Low Salinity WaterFlooding (LSWF) has been intensively studied in worldwide. The method is simply performed by injecting water with much lower salinity compared to formation brine in the reservoir to induce wettability alteration through multi-component ion exchange mechanism. In this study, ionic ratios of formation water in carbonate reservoir is investigated as most study only emphasize on effects of ion composition in injected water and most explanations are already available for sandstone reservoir. Experiments are performed with dolomite rock as it contains both calcium and magnesium ions and ratio of both ions in formation water is one of study parameters. Spontaneous imbibition test, coreflood test and complexometric titration are performed to investigate effects of ion composition in formation brine on effectiveness of LSWF. The results show that LSWF is effective when formation brine contains calcium ion to magnesium ion ratio of 1:1 which is the least portion of calcium ion in this study.

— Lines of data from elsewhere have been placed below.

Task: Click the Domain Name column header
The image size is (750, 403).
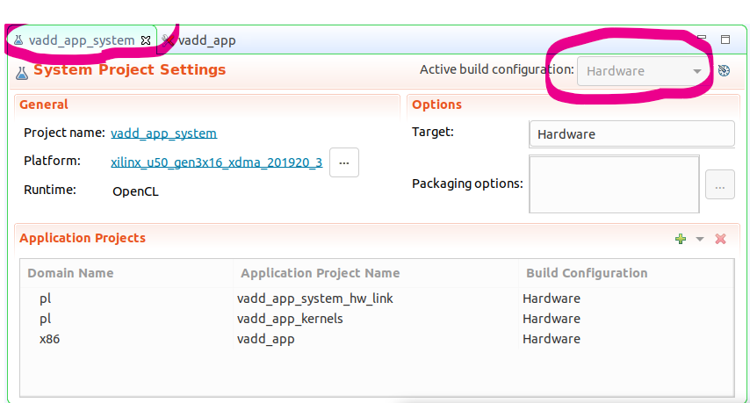Action: [x=70, y=273]
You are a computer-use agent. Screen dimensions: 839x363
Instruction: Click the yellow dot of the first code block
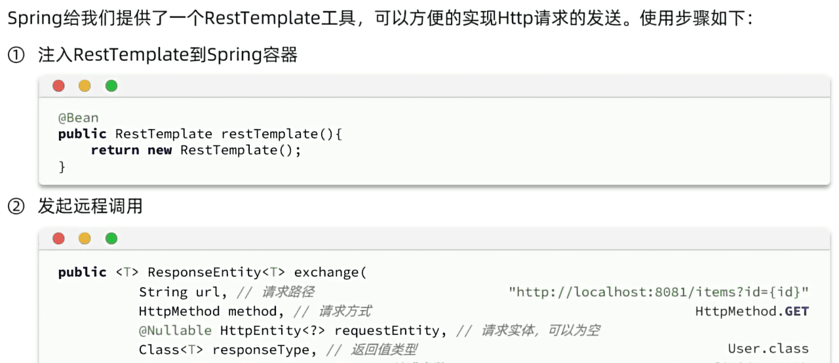85,86
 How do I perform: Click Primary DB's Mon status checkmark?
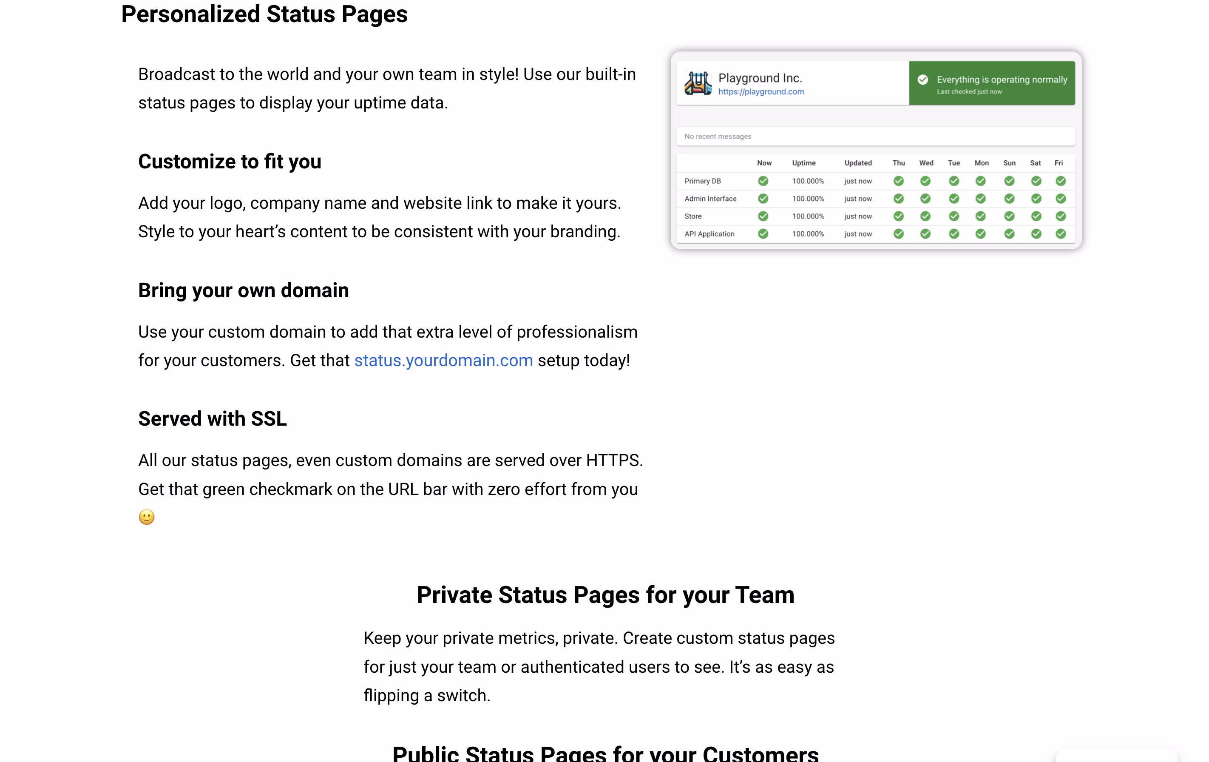980,181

This ratio allows calcium ion to diffuse to injected low salinity water and adequate amount of calcium ion can still form calcium carboxylate complex and at same time, dissolution of calcium from rock surface is facilitated. Hence, oil is easily liberated from both mechanisms. The ratio of divalent ion to monovalent ion of 1:3, which is the smallest amount of monovalent ion is the most effective formation brine for LSWF. As hydrated size of monovalent, which is much smaller than that of divalent ions, surface is easily adhered by oil, leading to a more oil-wet condition and hence oil can be difficultly liberated. Small injection rate is an appropriate condition for LSWF. In this study, injection rate of 0.2 cm3/min, which is the smallest value, yields the best benefit of LSWF as potential determining ions have more time to complete multi-component ions exchange mechanism onto rock surface. In addition, the highest oil recovery is obtained at high temperature. A confirmation of complexometric titration showing disappearance of magnesium ion in effluent explains the oil recovery mechanism by means of forming magnesium carboxylate complex at high temperature.